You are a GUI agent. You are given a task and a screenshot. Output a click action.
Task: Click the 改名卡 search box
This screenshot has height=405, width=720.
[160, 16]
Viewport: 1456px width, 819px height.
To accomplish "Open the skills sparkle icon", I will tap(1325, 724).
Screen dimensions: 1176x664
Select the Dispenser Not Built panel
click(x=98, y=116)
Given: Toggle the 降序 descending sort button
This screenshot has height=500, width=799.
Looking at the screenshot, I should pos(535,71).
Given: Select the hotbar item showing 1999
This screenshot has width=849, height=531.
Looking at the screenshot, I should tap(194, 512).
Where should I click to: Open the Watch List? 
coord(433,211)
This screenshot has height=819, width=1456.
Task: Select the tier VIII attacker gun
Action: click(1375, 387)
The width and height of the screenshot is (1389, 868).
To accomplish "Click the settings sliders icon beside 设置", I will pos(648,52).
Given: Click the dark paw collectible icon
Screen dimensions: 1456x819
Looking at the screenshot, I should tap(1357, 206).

TASK GOAL: Reproduce every one of the lines above word for word.

FINAL ANSWER:
You are a GUI agent. You are given a task and a screenshot. Output a click action.
Task: Click the 改名卡 search box
This screenshot has height=405, width=720.
[160, 16]
Viewport: 1456px width, 819px height.
To accomplish "Open the skills sparkle icon", I will tap(1325, 724).
Screen dimensions: 1176x664
Select the Dispenser Not Built panel
click(x=98, y=116)
Given: Toggle the 降序 descending sort button
This screenshot has height=500, width=799.
Looking at the screenshot, I should pos(535,71).
Given: Select the hotbar item showing 1999
This screenshot has width=849, height=531.
Looking at the screenshot, I should tap(194, 512).
Where should I click to: Open the Watch List? 
coord(433,211)
This screenshot has height=819, width=1456.
Task: Select the tier VIII attacker gun
Action: click(1375, 387)
The width and height of the screenshot is (1389, 868).
To accomplish "Click the settings sliders icon beside 设置", I will pos(648,52).
Given: Click the dark paw collectible icon
Screen dimensions: 1456x819
Looking at the screenshot, I should tap(1357, 206).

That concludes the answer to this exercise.